Two more U.S. banks were taken over by the government overnight. And while a number of this country's biggest banks reported improving conditions this week, some of their accounting methods have been questioned.
One place where none of this banking drama is taking place is Canada, as CBS Evening News weekend anchor Jeff Glor reports.
Ed Clark is a plainspoken, polite and prudent Canadian bank CEO with a few simple rules: "We should never do things for our customers and clients that we don't actually understand.

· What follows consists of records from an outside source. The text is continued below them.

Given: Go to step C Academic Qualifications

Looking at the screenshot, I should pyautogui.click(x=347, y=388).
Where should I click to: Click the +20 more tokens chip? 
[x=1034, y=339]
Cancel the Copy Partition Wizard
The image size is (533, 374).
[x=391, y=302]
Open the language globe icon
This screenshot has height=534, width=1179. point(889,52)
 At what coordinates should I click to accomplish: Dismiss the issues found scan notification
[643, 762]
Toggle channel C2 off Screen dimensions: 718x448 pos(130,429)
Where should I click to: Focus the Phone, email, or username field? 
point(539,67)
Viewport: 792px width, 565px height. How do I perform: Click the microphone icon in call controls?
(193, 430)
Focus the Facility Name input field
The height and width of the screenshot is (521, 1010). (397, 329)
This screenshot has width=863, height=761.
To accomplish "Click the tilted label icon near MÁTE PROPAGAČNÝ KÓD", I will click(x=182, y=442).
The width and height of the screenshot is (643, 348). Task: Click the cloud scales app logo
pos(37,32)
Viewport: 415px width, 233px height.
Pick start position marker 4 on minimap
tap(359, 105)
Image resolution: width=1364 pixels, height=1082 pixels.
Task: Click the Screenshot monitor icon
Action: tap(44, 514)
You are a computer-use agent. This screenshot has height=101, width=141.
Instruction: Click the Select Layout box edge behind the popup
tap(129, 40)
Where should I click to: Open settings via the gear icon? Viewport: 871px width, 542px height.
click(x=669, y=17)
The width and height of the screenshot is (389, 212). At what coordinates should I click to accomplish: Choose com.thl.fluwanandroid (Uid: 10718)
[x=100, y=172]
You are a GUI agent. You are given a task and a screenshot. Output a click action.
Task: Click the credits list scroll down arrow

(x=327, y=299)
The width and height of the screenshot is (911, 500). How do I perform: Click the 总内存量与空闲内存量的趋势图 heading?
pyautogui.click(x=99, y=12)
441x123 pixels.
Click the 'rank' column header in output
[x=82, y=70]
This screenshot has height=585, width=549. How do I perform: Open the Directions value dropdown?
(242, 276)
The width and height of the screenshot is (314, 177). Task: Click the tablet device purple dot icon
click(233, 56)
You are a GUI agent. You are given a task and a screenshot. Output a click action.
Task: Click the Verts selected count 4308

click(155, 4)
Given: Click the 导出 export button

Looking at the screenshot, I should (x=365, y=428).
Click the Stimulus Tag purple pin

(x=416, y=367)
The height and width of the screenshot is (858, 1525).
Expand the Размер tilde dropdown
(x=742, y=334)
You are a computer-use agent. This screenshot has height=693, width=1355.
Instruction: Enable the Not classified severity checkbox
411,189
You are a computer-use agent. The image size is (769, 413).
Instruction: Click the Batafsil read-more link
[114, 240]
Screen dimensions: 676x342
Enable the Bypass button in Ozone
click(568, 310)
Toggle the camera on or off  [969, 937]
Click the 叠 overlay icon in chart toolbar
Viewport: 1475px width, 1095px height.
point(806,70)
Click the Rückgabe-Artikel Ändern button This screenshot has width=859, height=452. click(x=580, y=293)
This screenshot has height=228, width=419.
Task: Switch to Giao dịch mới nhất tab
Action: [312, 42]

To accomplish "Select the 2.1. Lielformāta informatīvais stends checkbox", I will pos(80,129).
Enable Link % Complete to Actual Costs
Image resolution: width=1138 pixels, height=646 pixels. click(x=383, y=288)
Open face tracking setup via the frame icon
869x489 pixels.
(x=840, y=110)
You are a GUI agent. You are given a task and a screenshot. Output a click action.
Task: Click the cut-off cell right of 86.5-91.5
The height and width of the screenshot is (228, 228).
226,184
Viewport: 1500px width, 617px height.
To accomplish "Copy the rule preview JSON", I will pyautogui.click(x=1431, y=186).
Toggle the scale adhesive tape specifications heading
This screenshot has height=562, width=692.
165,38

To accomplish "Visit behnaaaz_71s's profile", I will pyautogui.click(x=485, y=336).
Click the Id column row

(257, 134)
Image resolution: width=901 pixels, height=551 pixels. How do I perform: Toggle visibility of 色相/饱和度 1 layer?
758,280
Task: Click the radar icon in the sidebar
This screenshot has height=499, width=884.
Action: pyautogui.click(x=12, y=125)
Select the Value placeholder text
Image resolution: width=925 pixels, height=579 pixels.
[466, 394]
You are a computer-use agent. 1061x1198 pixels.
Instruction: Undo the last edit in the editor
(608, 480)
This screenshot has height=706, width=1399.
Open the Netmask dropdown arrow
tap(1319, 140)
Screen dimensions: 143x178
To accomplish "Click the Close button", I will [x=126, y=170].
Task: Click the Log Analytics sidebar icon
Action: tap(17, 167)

If you wouldn't put your mother-in-law in this, don't put our clients in it."
You may never have heard of Clark or Toronto Dominion bank (aka TD Bank), but it's the sixth-largest bank in North America - and, in the middle of a global banking crisis, a profitable one at that.
"We will make more money in this quarter than any bank in North America," Clark said. "So for a little Canadian bank sitting up here, yeah that feels pretty good."
How did that come to pass?
"Basically, because we didn't do the things that blew other banks up," Clark said.
And neither did TD Banks's Canadian brethren. In the last quarter of 2008, all of Canada's major banks were profitable, collectively making $2.5 billion during a period when U.S. banks lost more than $26 billion.
In fact, since the financial crisis began, American taxpayers have provided more than $300 billion dollars to more than 450 companies. During that same period, from their government, Canadian banks have not received one penny.
One reason: Take those infamous subprime mortgages given to risky homebuyers. They crippled banks in the U.S., where at peak, 25 percent of loans were subprime. In Canada? Three percent.
"Our U.S. subsidiaries did not do any subprime lending. Nothing. Zero," Clark said. "We just said, 'Stay away from this stuff. We know where this is going.'"
Another villain in the financial crisis were toxic mortgage-backed securities - risky loans that were chopped up and resold in countless different ways. Many banks gobbled up the now virtually worthless investments. Ed Clark got out 4 years ago saying they were just too complex.
Clark: "As soon as you see that complexity, you say, 'How can I possibly think I actually can guess whether this will work or not?' And as soon as I hear that, I say, 'Get out of it.'"
Sherry Cooper spent years at the Fed overseeing Wall Street, before moving to Bay Street, the Canadian equivalent.
"It didn't take long for me to discover that this is an entirely different culture," said Cooper, chief economist at the Bank of Montreal. "Canadian banks were up to their ankles in the toxic muck whereas American banks were over there heads."
"A lot of this is about saying, 'Here are old banking rules, and we're prepared to give up short term profit in order to make sure we have a balance sheet that doesn't blow up on us,'" Clark said.
One reason why Canada is the only industrialized nation in the world without a single bank failure in the current economic downturn.